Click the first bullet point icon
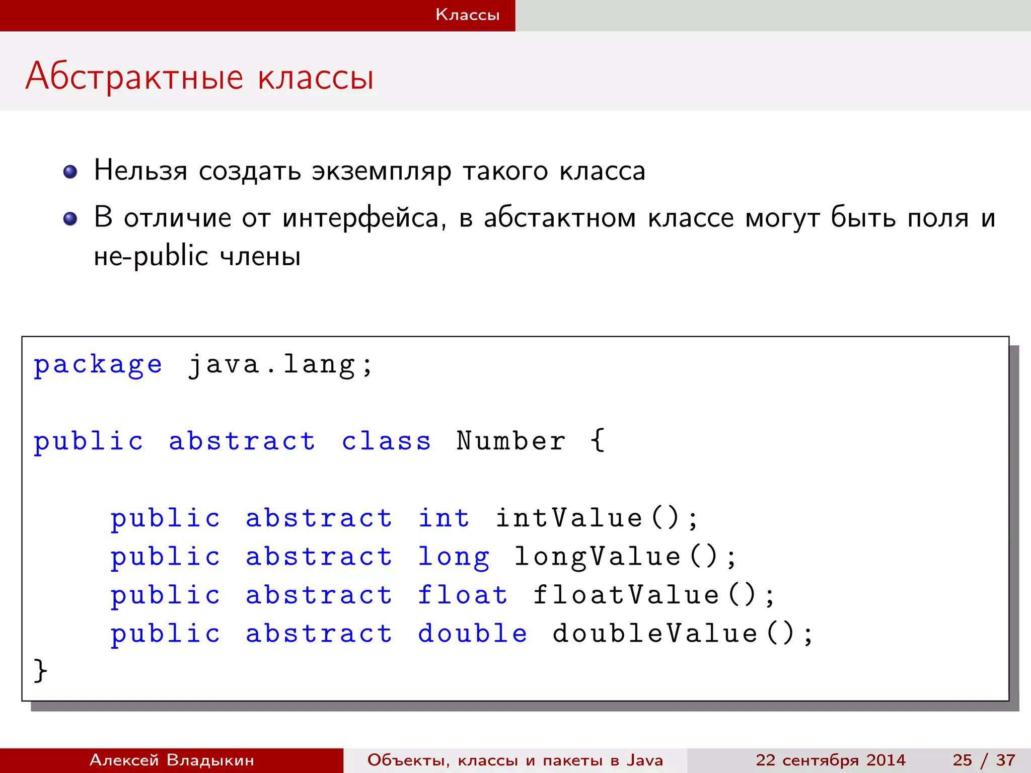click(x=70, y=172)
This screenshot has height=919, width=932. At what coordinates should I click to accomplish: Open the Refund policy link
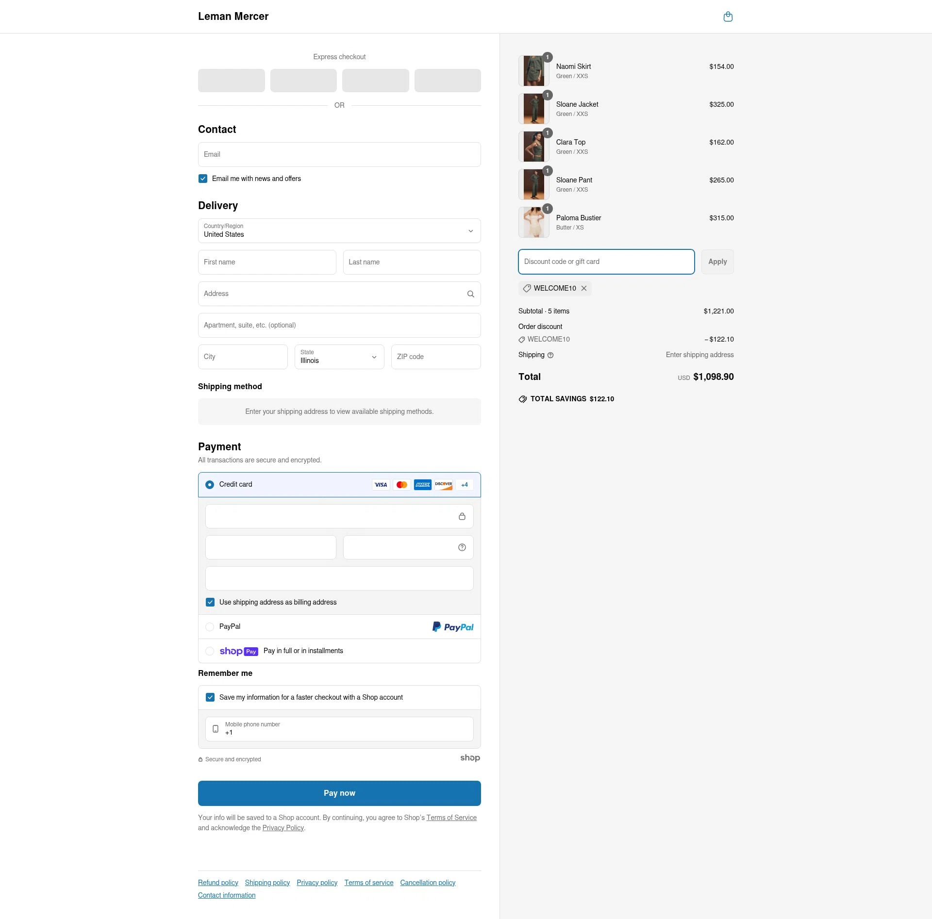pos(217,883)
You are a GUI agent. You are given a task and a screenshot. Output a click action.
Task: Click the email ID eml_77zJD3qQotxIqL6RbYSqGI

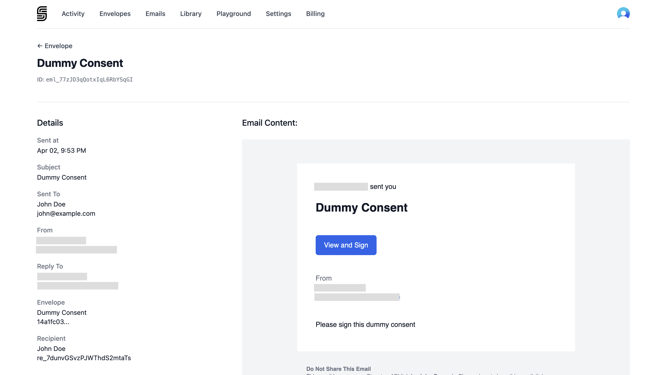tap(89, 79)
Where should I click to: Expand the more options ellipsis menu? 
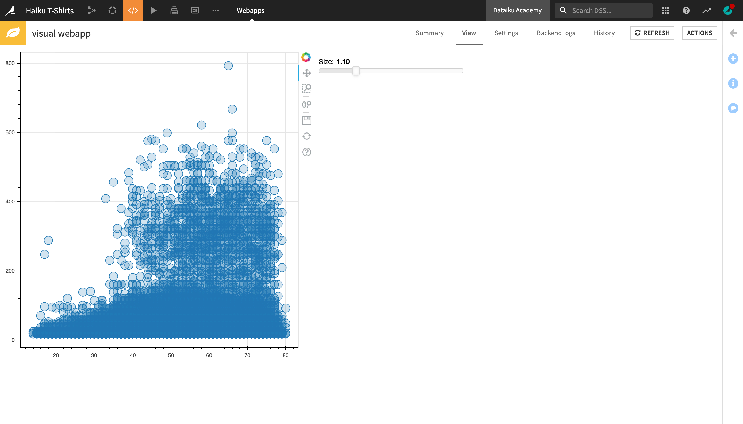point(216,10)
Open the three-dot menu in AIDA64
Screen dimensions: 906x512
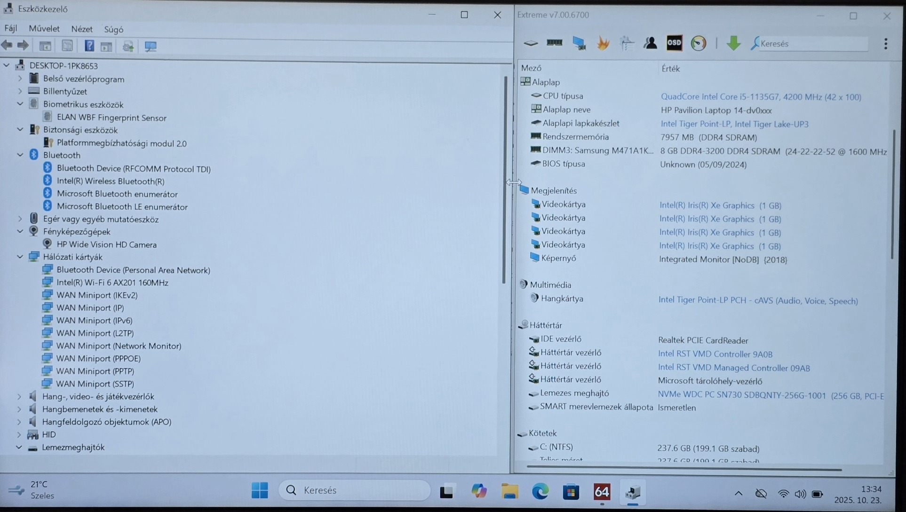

------------

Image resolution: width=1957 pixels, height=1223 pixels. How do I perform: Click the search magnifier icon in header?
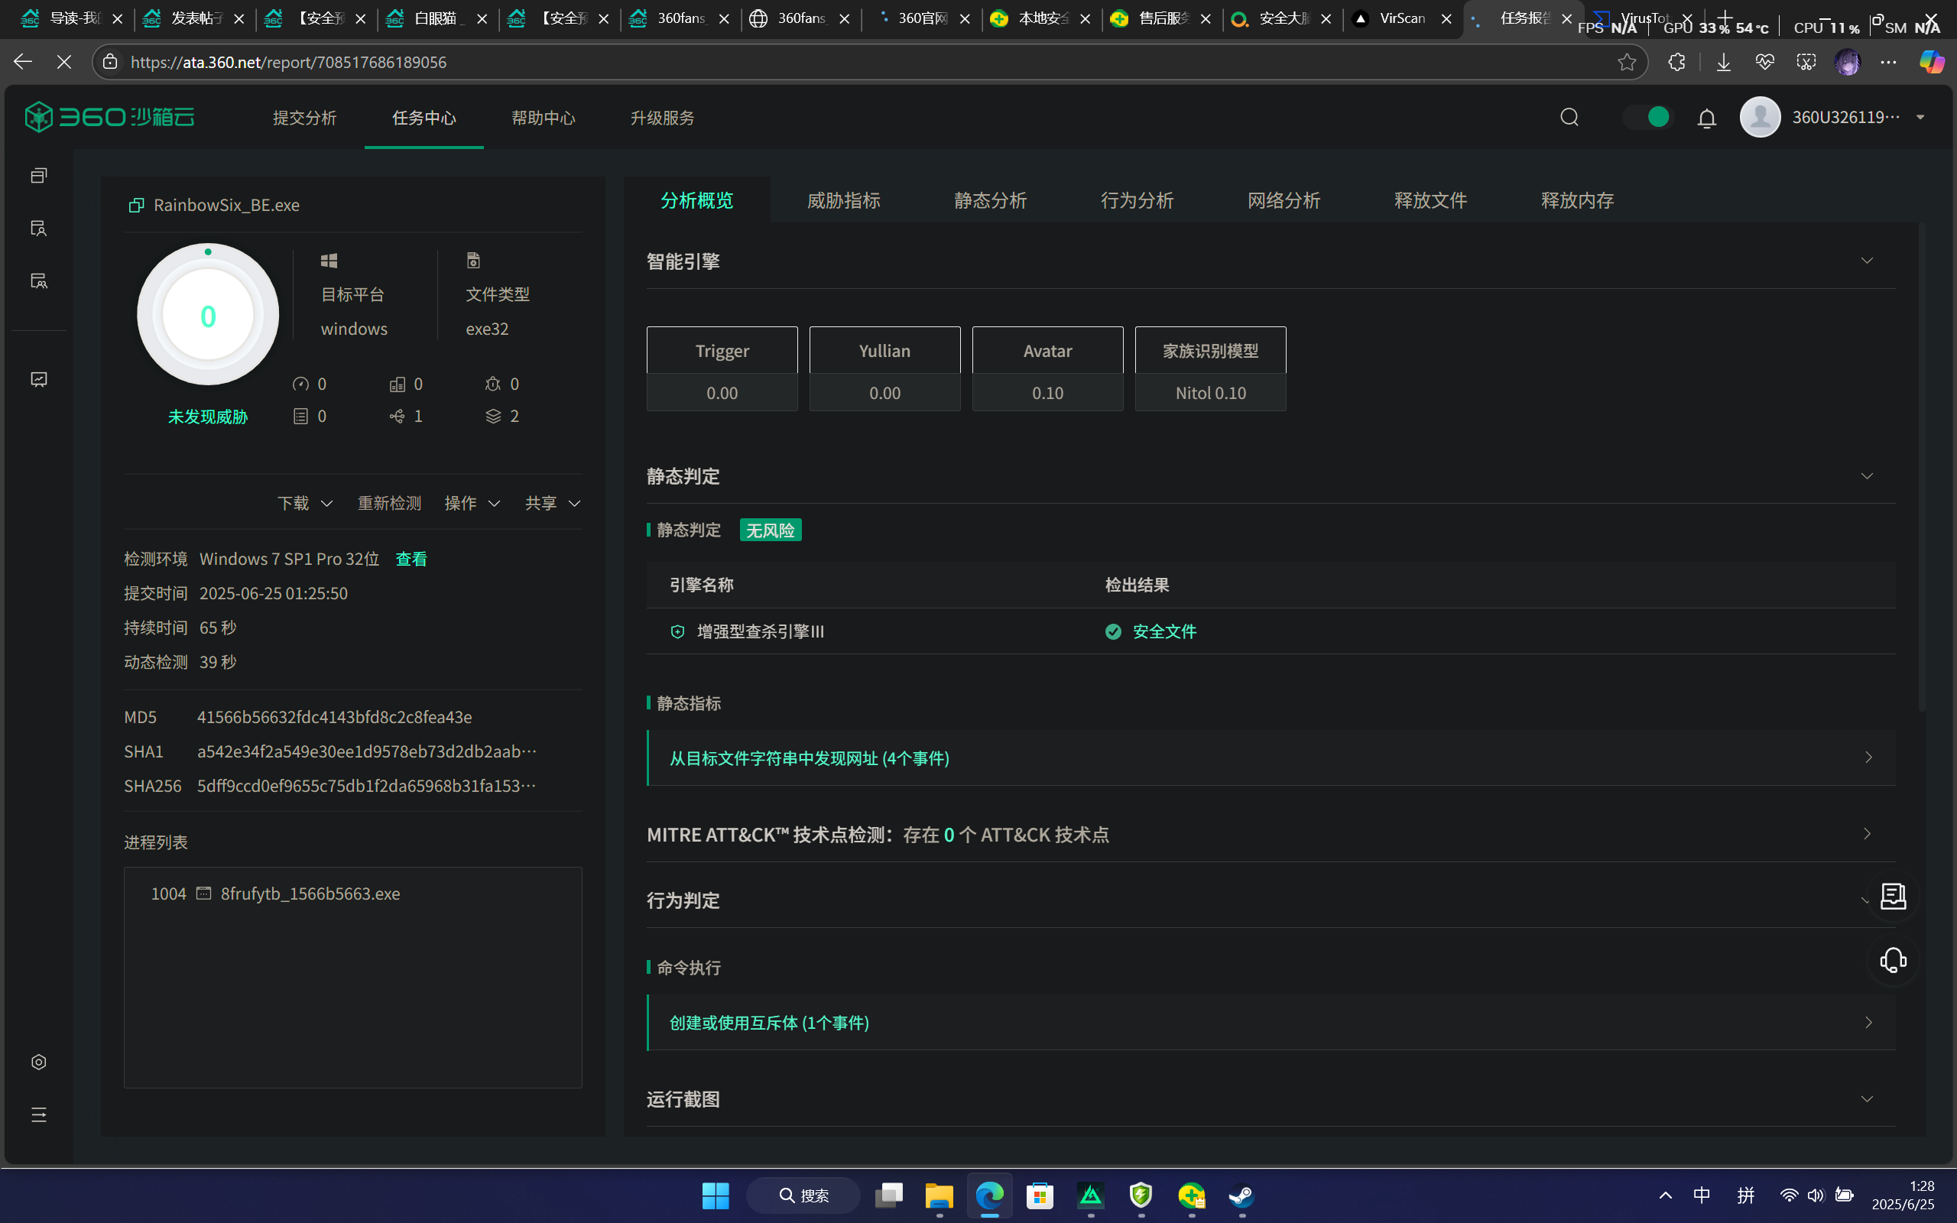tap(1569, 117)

------------

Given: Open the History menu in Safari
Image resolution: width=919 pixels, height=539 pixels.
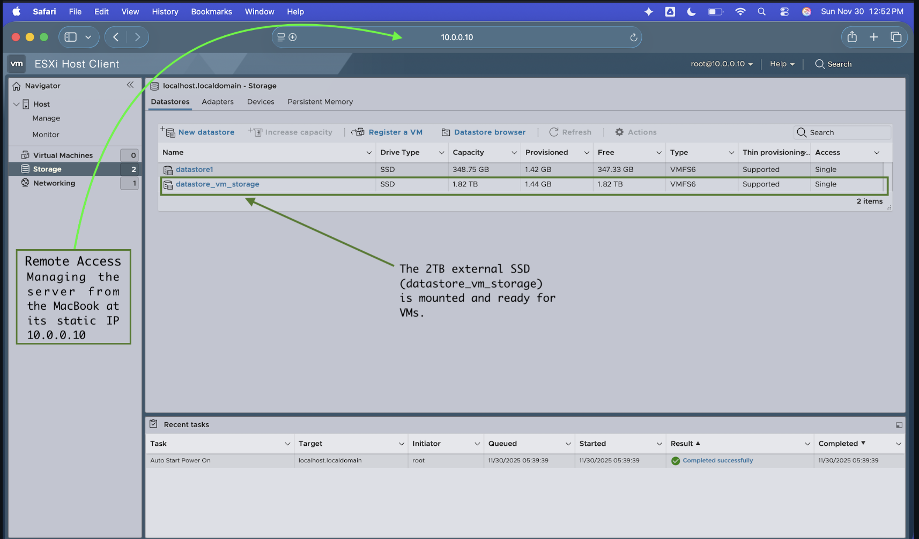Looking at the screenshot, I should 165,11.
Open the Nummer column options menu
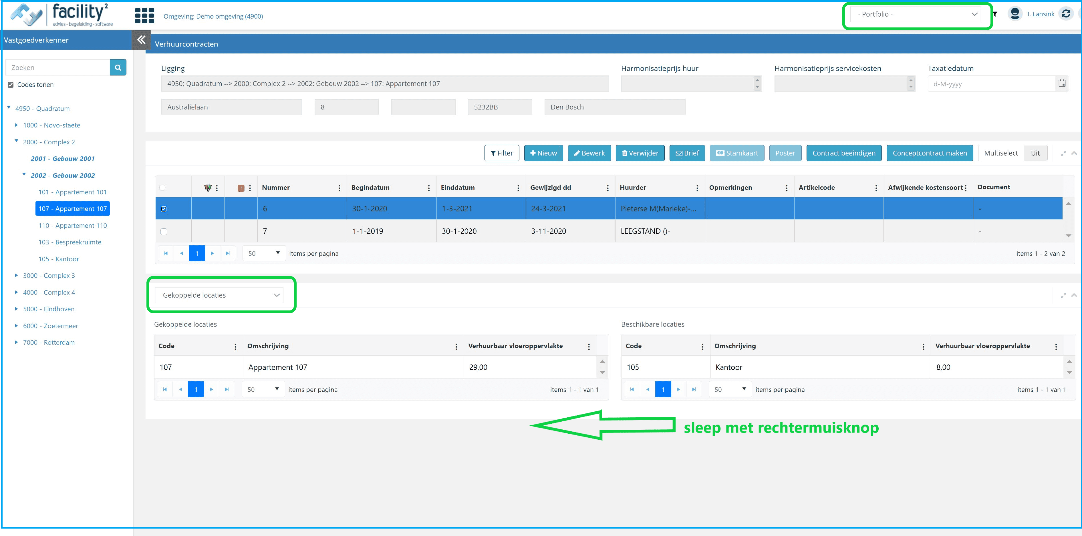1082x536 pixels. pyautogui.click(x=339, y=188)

------------

Repeat exactly the stretch of the listing above that starts with the line holding "Click the first bullet point icon" and finishes with the line holding "Screen dimensions: 906x512", both included. Skip every picture.

• _Output of the task_
Click the first bullet point icon
click(x=70, y=172)
This screenshot has height=919, width=932. At what coordinates should I click to accomplish: Open the Refund policy link
pos(217,883)
You are a GUI agent. You are given a task and a screenshot. Output a click action.
Task: Click the email ID eml_77zJD3qQotxIqL6RbYSqGI

tap(89, 79)
Where should I click to: Expand the more options ellipsis menu? 
point(216,10)
Open the three-dot menu in AIDA64
Screen dimensions: 906x512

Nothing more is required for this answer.